Neste mês de novembro a Agência Nacional de Energia Elétrica (Aneel) autorizou o início das operações na hidrelétrica de Barra Grande. Foi o desolador ponto final na batalha dos ambientalistas que alertaram o governo sobre ilegalidades no Estudo de Impacto Ambiental (EIA) da usina, que vai acabar com cerca de 4 mil hectares de florestas com araucárias entre Rio Grande do Sul e Santa Catarina. Pois se você achava que a mancada do governo em permitir fraudes no licenciamento ambiental fosse ensinar alguma lição às autoridades brasileiras, se enganou de novo. No Paraná, a novela pode se repetir e com direito a nuances pra lá de absurdas.

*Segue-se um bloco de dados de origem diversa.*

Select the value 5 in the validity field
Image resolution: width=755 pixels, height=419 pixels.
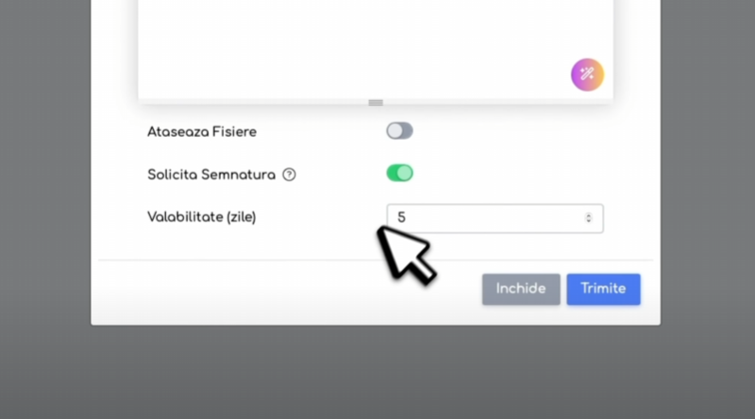(x=402, y=218)
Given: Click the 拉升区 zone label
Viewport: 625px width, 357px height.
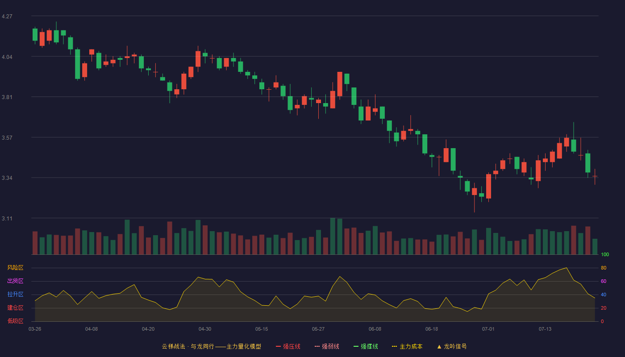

O cenário desse novo embate é o caudaloso rio Tibagi, principal tributário do rio Paranapanema e único no estado que ainda não tem grandes hidrelétricas em seu leito. Os atores do momento são três pesquisadores que realizaram o Estudo de Impacto Ambiental da usina de Mauá, a ser erguida entre os municípios de Telêmaco Borba e Ortigueira, na porção média do rio. Os especialistas estão sendo processados pela empresa CNEC Engenharia, do Grupo Camargo Corrêa, responsável pelo empreendimento, por danos morais ao falarem em público que o EIA entregue ao Instituto Ambiental do Paraná (IAP) tinha sido adulterado. Até o fechamento desta edição, a empresa não apresentou justificativas para tal atitude.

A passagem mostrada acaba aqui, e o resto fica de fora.